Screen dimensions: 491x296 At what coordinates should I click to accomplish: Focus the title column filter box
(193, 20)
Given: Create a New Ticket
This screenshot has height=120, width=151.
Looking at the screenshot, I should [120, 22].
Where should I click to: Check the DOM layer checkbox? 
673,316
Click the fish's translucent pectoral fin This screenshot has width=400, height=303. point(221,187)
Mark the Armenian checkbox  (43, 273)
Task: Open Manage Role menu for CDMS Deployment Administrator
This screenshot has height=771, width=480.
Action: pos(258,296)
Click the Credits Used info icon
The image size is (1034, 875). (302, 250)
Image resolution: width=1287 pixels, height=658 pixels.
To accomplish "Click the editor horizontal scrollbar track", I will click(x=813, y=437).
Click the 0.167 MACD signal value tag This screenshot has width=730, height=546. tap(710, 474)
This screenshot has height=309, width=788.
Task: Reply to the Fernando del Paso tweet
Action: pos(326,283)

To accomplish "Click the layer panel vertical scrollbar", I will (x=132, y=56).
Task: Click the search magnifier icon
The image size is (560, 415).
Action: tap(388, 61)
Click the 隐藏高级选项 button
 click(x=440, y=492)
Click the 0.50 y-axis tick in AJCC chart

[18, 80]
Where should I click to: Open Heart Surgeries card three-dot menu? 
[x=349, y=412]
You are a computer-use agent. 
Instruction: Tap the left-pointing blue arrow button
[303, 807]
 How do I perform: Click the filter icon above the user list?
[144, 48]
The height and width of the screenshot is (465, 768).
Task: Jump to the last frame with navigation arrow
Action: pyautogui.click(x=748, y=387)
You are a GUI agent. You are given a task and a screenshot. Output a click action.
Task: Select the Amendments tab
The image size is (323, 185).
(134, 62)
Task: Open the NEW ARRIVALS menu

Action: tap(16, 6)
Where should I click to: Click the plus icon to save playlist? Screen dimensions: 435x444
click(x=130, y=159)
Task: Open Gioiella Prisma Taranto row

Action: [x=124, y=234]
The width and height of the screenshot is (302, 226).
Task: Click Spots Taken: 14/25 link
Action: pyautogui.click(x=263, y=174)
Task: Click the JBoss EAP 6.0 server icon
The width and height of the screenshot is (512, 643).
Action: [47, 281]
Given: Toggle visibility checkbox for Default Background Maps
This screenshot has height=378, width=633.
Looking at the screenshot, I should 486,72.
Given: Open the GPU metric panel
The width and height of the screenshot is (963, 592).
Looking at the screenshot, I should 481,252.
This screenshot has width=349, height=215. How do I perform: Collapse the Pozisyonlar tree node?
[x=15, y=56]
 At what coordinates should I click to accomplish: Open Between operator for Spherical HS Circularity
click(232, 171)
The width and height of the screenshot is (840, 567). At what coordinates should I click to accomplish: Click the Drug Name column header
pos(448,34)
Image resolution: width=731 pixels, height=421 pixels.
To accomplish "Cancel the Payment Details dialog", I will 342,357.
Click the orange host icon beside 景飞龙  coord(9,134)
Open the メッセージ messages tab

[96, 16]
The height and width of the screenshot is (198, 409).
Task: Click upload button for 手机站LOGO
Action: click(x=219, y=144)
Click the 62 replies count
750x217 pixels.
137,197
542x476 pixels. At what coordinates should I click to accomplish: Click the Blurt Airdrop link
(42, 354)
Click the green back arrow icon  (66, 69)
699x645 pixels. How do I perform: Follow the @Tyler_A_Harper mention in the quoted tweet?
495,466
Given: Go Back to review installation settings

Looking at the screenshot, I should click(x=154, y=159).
---
#### Aim of the exercise
Pull out every line of the data above that contains the string "layer". Case counts, so a match must have the same capitalization.

#### Response to this task
Where should I click to: Check the DOM layer checkbox? 
To accomplish "Click the layer panel vertical scrollbar", I will (x=132, y=56).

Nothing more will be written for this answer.